都内各所で開かれた集会にはどこも多くの人が集まり、石丸氏に対して激励の声をかけるなど、熱心な「ファン」のような人も目立つ。「彼なら変えてくれるのでは」そんな熱い期待を持っている人が多いことがうかがえた。
コミュニケーション戦略の視点で分析すると、今回の「石丸現象」にはいくつもの要因が浮かび上がる。
① まずは、やはり、わかりやすい勧善懲悪のストーリーを作り上げたことだ。居眠りする安芸高田市議らを「老害」として描き出し、徹底した対決姿勢を見せることで、世直しのために声を上げる「正義の味方」としてのポジショニングを確立。そうしたやり取りを積極的にSNSで発信し、それが、政治の腐敗や長老支配にへきえきする若年層の心をとらえた。ファンが自発的に、映像を切り取り、石丸氏をヒーロー化・神格化するかのような動画を量産。それが瞬く間に、拡散していった。

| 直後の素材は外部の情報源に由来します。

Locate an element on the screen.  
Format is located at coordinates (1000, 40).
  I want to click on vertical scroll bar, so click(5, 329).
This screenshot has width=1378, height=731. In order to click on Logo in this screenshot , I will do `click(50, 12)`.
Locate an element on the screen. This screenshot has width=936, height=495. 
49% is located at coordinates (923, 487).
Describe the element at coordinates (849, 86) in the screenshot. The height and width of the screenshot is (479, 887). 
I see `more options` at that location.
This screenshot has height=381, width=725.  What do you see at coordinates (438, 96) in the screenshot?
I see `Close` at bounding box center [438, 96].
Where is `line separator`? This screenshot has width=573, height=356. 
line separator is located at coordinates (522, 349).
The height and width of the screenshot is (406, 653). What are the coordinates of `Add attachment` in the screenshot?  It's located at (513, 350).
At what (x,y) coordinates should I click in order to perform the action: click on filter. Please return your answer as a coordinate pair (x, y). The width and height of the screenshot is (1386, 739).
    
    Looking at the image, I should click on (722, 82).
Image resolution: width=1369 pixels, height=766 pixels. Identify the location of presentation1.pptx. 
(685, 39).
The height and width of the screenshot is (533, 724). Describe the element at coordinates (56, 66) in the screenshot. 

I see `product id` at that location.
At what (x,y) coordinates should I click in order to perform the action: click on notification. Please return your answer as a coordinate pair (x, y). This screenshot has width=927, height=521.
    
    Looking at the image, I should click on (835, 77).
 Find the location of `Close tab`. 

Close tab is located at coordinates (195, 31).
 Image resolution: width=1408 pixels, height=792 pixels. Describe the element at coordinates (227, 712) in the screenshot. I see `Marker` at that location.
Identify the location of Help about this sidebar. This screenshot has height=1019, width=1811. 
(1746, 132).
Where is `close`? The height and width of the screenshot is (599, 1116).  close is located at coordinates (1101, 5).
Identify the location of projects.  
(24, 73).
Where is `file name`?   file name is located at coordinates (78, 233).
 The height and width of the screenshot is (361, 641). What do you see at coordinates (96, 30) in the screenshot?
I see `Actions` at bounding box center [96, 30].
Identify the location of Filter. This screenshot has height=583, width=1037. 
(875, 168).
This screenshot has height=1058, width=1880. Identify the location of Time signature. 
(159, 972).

② 今回の知事選も、同様の構図だ。今回の仮想敵はいわゆる「政治屋」。そうした既得権益を持たない自分だけが、閉塞した事態を打開できる救世主であるかのように打ち出した。これはトランプが「自らは政治家ではなかった」「(大統領選出馬は)私利私欲のためではない」ことを強調した手法とよく似ている。
③ アピールポイントは無党派層にも刺さりやすい「経済」だ。自分がエリート銀行員のアナリストとして、アメリカで経験を積んだこと、そして広島県の安芸高田市で市長を経験したことなどを挙げ、「経済」と「行政」を知る人間だとアピール。そのうえで、「経済を知る初の都知事として、東京を経済都市として成長させていきたい」と強調した。